Item coordinate data:
-- Start --
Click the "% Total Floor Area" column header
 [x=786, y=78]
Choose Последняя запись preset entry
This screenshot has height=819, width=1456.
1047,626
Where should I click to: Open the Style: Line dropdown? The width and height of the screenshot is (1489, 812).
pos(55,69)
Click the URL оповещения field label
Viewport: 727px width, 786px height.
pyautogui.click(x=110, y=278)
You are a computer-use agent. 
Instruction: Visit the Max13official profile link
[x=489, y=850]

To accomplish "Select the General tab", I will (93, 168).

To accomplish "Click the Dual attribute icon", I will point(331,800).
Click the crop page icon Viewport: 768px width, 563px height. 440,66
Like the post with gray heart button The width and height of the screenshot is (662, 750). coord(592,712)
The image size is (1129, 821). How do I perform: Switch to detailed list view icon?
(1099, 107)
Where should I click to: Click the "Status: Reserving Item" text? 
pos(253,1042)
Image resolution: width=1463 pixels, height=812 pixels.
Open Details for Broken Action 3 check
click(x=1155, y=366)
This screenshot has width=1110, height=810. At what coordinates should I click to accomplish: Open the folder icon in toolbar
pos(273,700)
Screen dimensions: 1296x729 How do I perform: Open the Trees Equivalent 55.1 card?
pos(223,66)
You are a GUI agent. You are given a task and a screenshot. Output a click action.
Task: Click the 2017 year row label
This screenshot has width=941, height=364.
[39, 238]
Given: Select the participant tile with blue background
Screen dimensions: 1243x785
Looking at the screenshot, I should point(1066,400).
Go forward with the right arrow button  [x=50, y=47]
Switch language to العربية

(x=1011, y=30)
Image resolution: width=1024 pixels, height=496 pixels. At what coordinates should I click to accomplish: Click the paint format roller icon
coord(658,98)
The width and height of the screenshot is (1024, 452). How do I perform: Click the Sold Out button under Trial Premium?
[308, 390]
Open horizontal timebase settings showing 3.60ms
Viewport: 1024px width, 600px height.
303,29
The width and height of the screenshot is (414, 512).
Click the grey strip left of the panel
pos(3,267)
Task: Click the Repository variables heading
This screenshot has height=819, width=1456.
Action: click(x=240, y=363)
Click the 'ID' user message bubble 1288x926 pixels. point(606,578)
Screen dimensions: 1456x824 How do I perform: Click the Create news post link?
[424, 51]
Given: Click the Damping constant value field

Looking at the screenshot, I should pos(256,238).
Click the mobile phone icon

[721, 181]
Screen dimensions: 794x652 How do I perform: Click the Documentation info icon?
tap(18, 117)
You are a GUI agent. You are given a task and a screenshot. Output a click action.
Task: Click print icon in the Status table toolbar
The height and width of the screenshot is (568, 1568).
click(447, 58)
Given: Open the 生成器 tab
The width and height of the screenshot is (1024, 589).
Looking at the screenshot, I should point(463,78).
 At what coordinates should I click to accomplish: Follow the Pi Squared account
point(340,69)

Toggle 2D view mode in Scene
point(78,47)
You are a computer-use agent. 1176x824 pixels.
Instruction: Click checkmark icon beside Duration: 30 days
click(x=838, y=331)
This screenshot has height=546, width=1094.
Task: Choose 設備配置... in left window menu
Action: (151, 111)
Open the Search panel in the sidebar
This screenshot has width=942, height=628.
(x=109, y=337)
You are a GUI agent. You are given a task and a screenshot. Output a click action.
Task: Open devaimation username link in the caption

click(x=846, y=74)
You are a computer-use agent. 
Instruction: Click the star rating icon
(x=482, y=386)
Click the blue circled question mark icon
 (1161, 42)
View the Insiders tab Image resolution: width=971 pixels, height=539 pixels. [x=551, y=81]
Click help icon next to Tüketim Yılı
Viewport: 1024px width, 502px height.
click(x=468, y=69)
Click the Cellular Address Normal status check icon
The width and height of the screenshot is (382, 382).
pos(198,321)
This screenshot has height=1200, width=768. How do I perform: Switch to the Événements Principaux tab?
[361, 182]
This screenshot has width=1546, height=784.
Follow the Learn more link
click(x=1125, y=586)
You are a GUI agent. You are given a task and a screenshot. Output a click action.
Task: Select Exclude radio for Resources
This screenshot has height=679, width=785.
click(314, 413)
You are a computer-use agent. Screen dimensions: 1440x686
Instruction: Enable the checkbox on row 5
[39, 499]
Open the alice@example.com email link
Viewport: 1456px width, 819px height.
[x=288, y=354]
-- End --
Your task
Return every line of the data above, unchanged and in the same order.

Correct result
Click the "% Total Floor Area" column header
 [x=786, y=78]
Choose Последняя запись preset entry
This screenshot has height=819, width=1456.
1047,626
Where should I click to: Open the Style: Line dropdown? The width and height of the screenshot is (1489, 812).
pos(55,69)
Click the URL оповещения field label
Viewport: 727px width, 786px height.
pyautogui.click(x=110, y=278)
You are a computer-use agent. 
Instruction: Visit the Max13official profile link
[x=489, y=850]

To accomplish "Select the General tab", I will (93, 168).

To accomplish "Click the Dual attribute icon", I will point(331,800).
Click the crop page icon Viewport: 768px width, 563px height. 440,66
Like the post with gray heart button The width and height of the screenshot is (662, 750). coord(592,712)
The image size is (1129, 821). How do I perform: Switch to detailed list view icon?
(1099, 107)
Where should I click to: Click the "Status: Reserving Item" text? 
pos(253,1042)
Image resolution: width=1463 pixels, height=812 pixels.
Open Details for Broken Action 3 check
click(x=1155, y=366)
This screenshot has width=1110, height=810. At what coordinates should I click to accomplish: Open the folder icon in toolbar
pos(273,700)
Screen dimensions: 1296x729 How do I perform: Open the Trees Equivalent 55.1 card?
pos(223,66)
You are a GUI agent. You are given a task and a screenshot. Output a click action.
Task: Click the 2017 year row label
This screenshot has width=941, height=364.
[39, 238]
Given: Select the participant tile with blue background
Screen dimensions: 1243x785
Looking at the screenshot, I should point(1066,400).
Go forward with the right arrow button  [x=50, y=47]
Switch language to العربية

(x=1011, y=30)
Image resolution: width=1024 pixels, height=496 pixels. At what coordinates should I click to accomplish: Click the paint format roller icon
coord(658,98)
The width and height of the screenshot is (1024, 452). How do I perform: Click the Sold Out button under Trial Premium?
[308, 390]
Open horizontal timebase settings showing 3.60ms
Viewport: 1024px width, 600px height.
303,29
The width and height of the screenshot is (414, 512).
Click the grey strip left of the panel
pos(3,267)
Task: Click the Repository variables heading
This screenshot has height=819, width=1456.
Action: click(x=240, y=363)
Click the 'ID' user message bubble 1288x926 pixels. point(606,578)
Screen dimensions: 1456x824 How do I perform: Click the Create news post link?
[424, 51]
Given: Click the Damping constant value field

Looking at the screenshot, I should pos(256,238).
Click the mobile phone icon

[721, 181]
Screen dimensions: 794x652 How do I perform: Click the Documentation info icon?
tap(18, 117)
You are a GUI agent. You are given a task and a screenshot. Output a click action.
Task: Click print icon in the Status table toolbar
The height and width of the screenshot is (568, 1568).
click(447, 58)
Given: Open the 生成器 tab
The width and height of the screenshot is (1024, 589).
Looking at the screenshot, I should point(463,78).
 At what coordinates should I click to accomplish: Follow the Pi Squared account
point(340,69)

Toggle 2D view mode in Scene
point(78,47)
You are a computer-use agent. 1176x824 pixels.
Instruction: Click checkmark icon beside Duration: 30 days
click(x=838, y=331)
This screenshot has height=546, width=1094.
Task: Choose 設備配置... in left window menu
Action: (151, 111)
Open the Search panel in the sidebar
This screenshot has width=942, height=628.
(x=109, y=337)
You are a GUI agent. You are given a task and a screenshot. Output a click action.
Task: Open devaimation username link in the caption

click(x=846, y=74)
You are a computer-use agent. 
Instruction: Click the star rating icon
(x=482, y=386)
Click the blue circled question mark icon
 (1161, 42)
View the Insiders tab Image resolution: width=971 pixels, height=539 pixels. [x=551, y=81]
Click help icon next to Tüketim Yılı
Viewport: 1024px width, 502px height.
click(x=468, y=69)
Click the Cellular Address Normal status check icon
The width and height of the screenshot is (382, 382).
pos(198,321)
This screenshot has height=1200, width=768. How do I perform: Switch to the Événements Principaux tab?
[361, 182]
This screenshot has width=1546, height=784.
Follow the Learn more link
click(x=1125, y=586)
You are a GUI agent. You are given a task and a screenshot. Output a click action.
Task: Select Exclude radio for Resources
This screenshot has height=679, width=785.
click(314, 413)
You are a computer-use agent. Screen dimensions: 1440x686
Instruction: Enable the checkbox on row 5
[39, 499]
Open the alice@example.com email link
Viewport: 1456px width, 819px height.
[x=288, y=354]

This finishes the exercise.